EXERCISE BRIEF: Please output exactly the lines of the material from the first through the line containing "Køleskab (843, 1772)", and nothing more.

DATA FOR THIS TASK:
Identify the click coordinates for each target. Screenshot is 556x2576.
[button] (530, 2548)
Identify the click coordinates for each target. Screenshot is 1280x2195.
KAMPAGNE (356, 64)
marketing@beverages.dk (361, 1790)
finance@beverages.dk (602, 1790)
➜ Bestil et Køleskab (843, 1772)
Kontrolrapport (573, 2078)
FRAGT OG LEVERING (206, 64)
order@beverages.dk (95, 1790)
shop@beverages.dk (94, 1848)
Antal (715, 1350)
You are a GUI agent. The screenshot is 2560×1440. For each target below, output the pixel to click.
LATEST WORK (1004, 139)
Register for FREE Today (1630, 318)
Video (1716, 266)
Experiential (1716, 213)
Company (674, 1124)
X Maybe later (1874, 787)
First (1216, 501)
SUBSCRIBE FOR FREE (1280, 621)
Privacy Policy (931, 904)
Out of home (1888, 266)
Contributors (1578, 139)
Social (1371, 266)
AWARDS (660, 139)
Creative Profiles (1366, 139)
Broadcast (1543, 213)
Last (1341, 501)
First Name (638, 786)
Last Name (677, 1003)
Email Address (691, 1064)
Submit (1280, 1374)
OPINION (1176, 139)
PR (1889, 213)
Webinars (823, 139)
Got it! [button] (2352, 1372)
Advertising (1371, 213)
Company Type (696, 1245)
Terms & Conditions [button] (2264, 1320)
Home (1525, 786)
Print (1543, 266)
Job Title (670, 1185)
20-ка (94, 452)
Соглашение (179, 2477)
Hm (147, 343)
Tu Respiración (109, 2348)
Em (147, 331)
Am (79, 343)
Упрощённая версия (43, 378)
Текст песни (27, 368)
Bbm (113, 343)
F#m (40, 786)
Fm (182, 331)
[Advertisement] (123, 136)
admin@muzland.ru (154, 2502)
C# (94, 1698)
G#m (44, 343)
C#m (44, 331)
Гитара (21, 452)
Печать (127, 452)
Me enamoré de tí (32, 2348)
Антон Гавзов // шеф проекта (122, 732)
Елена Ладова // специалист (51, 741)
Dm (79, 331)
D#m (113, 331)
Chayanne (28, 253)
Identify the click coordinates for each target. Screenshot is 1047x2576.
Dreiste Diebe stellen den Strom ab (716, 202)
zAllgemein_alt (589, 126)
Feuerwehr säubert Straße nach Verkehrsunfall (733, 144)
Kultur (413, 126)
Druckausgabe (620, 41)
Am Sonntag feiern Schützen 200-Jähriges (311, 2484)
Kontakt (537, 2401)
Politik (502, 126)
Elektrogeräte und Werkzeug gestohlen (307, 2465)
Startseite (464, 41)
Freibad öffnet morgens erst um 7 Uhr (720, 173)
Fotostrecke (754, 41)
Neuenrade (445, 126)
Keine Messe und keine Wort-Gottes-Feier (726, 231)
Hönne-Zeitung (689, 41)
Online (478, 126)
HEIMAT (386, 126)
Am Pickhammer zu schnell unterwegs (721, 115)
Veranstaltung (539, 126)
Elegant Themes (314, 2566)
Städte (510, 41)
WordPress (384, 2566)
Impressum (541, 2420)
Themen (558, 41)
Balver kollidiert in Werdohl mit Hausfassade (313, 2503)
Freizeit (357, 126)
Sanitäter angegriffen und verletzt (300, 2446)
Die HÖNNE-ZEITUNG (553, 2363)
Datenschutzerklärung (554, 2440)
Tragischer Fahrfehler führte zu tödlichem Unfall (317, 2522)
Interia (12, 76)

EXERCISE RESULT:
Identify the click coordinates for each target. Screenshot is 556x2576.
[button] (530, 2548)
Identify the click coordinates for each target. Screenshot is 1280x2195.
KAMPAGNE (356, 64)
marketing@beverages.dk (361, 1790)
finance@beverages.dk (602, 1790)
➜ Bestil et Køleskab (843, 1772)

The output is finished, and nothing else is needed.